There seems to be an assumption that this is a good thing for health care workers, will be cheaper for the health service, and any opposition to it is merely a “turf war” argument designed to protect existing siloes. However, hidden in the arguments justifying increasing scope of practice are a number of key questions we need to answer as a professional community.
- Who gets to decide my current scope of practice? Do I get to extend my scope because it increases my job satisfaction, sense of agency and, let’s face it, professional standing and income, or do I need to demonstrate competencies to some sort of governance body to justify the change in my scope?
- Does the context matter? Is it okay to extend my scope in rural and remote practice but not okay to do the same in urban settings where there are fewer workforce shortages? Scope should be decided on level of skill, but the ability to apply those skills may well be context-based, so who gets to decide when and where I practise my skills?
- Is it cheaper for the community when people are working “top of scope”? Although individual health workers may differ in their hourly rates, does this mean that the patient costs drop when we use health care workers with lower annual incomes to deliver services? Who takes over the responsibilities of the “bottom of scope” tasks? What is the cost associated with that shift? Do we measure it? Does it increase the burden of care on patients and their families?

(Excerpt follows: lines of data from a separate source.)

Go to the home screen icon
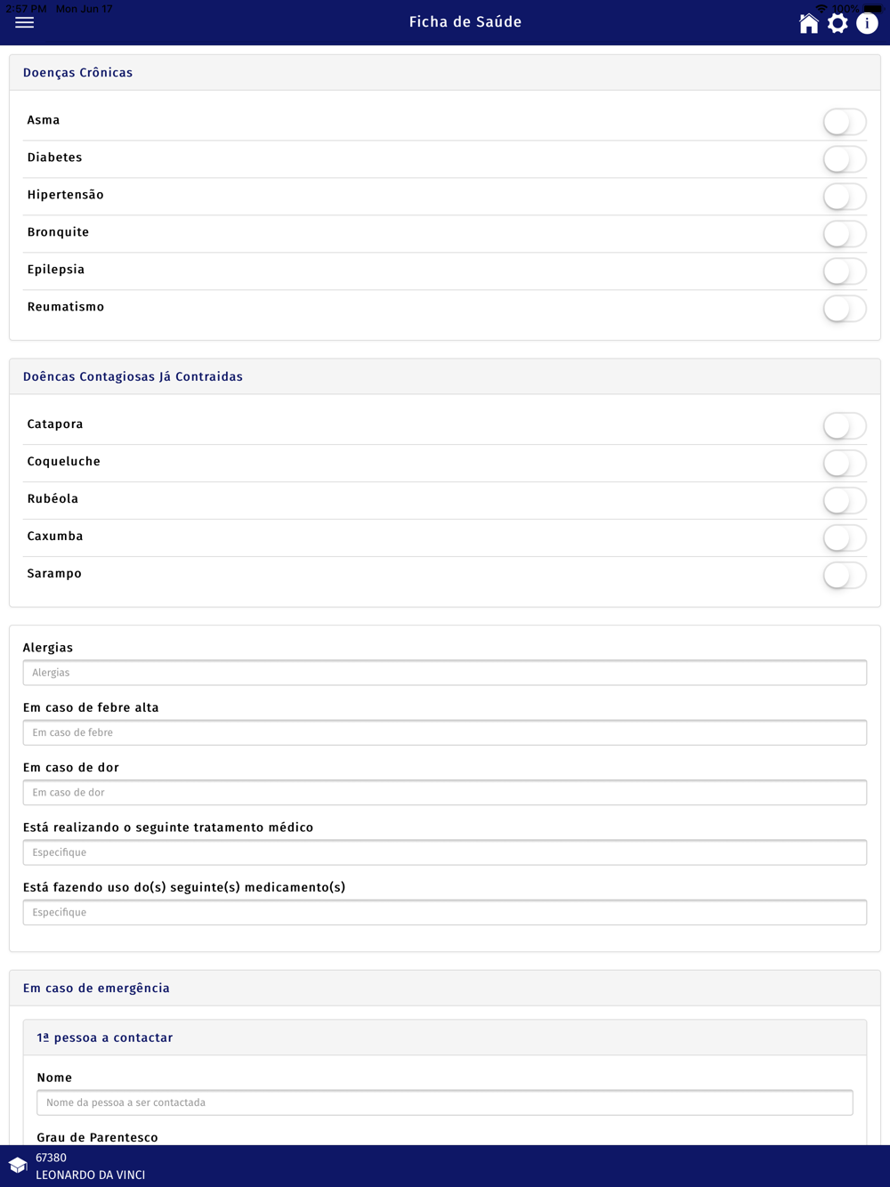 [808, 23]
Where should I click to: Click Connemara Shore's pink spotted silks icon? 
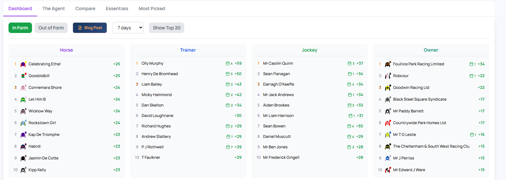[x=23, y=88]
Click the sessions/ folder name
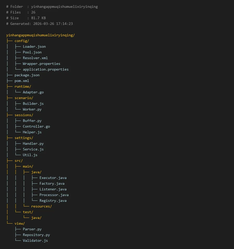 pyautogui.click(x=24, y=115)
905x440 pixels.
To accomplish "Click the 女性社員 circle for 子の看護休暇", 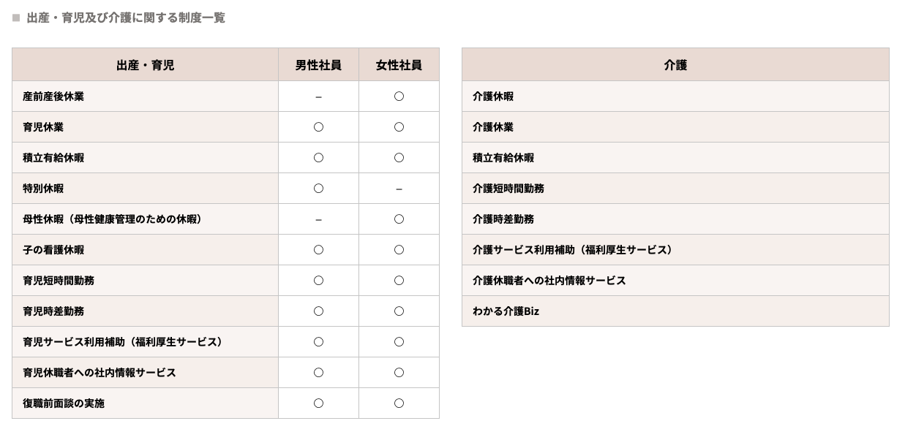I will click(399, 250).
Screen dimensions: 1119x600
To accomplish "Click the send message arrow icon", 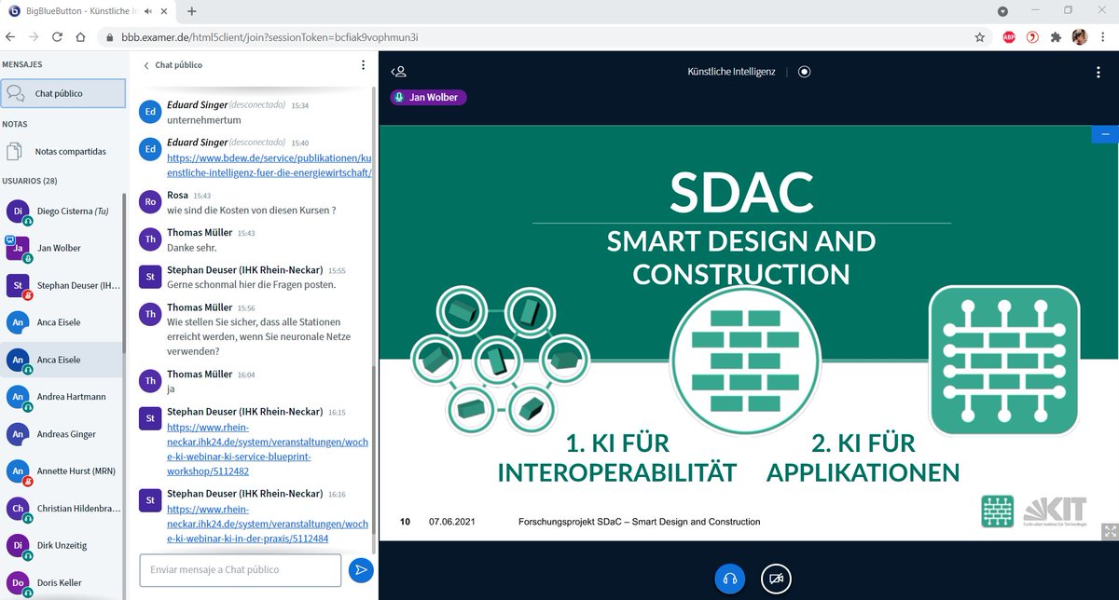I will [361, 569].
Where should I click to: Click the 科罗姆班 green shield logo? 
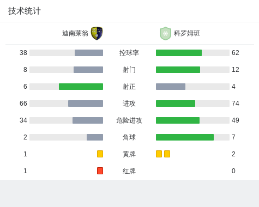point(165,33)
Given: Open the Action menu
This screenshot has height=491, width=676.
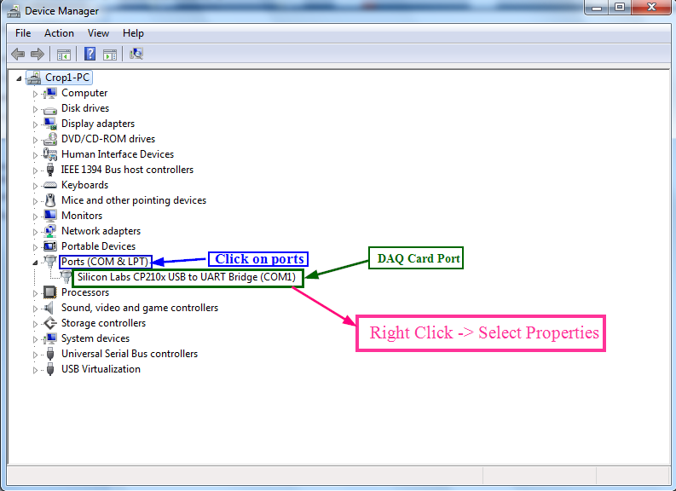Looking at the screenshot, I should click(x=59, y=33).
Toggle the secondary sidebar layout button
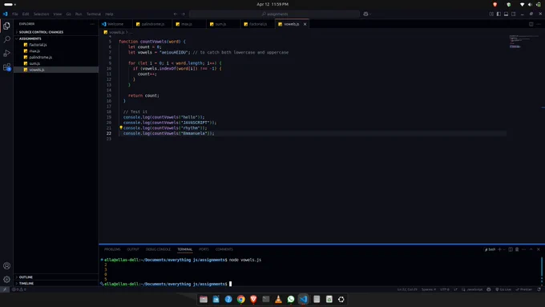 [514, 14]
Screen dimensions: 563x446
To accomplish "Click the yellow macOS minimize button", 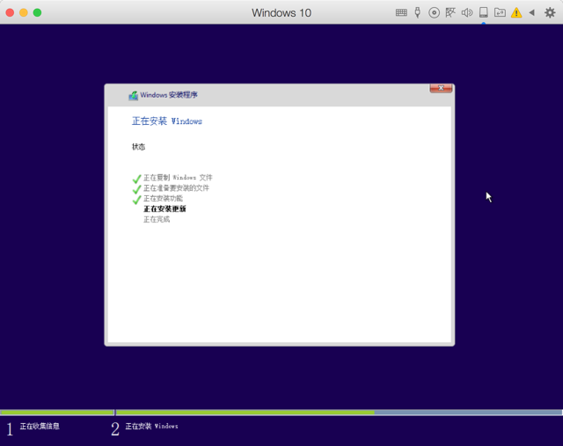I will 24,13.
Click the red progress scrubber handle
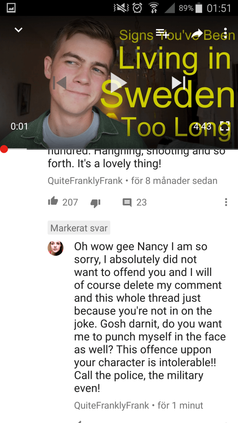238x423 pixels. pyautogui.click(x=4, y=149)
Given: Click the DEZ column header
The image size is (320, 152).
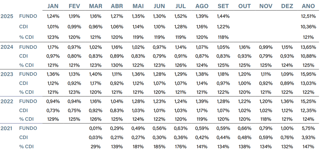Looking at the screenshot, I should (287, 6).
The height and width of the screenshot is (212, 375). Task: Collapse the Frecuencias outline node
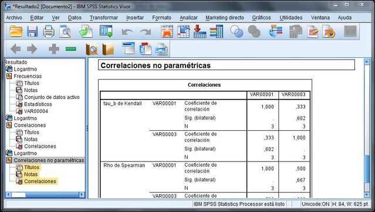click(9, 76)
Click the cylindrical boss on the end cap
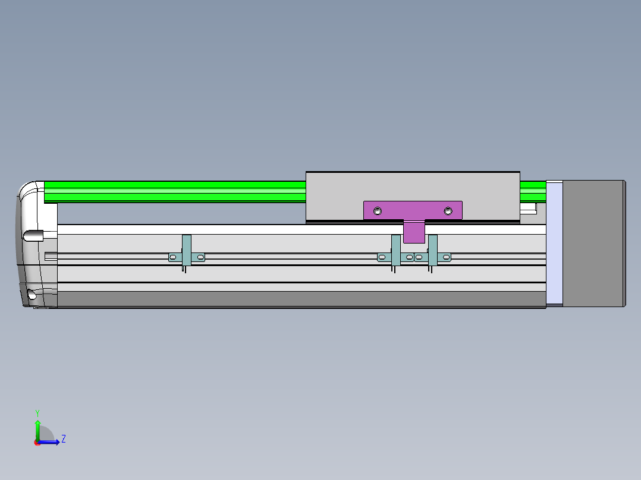Image resolution: width=641 pixels, height=480 pixels. click(33, 236)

- How do we measure the outcomes of change in practice? How do we ensure evaluation of changes in practice is objective, because conflicts of interest should be avoided in evaluating outcomes. Evaluation of a new intervention should always be benchmarked against existing care and should include a consideration of impacts outside the trial (eg, cost to patients excluded from the trial).
- Is consumer satisfaction sufficient to justify the shift to using fewer highly trained health workers to provide clinical services? If there is an argument to suggest other health workers can achieve the same outcomes, is there a need to alter the curriculum, standards and accreditation of higher trained health workers so there are less expectations and faster, more efficient training?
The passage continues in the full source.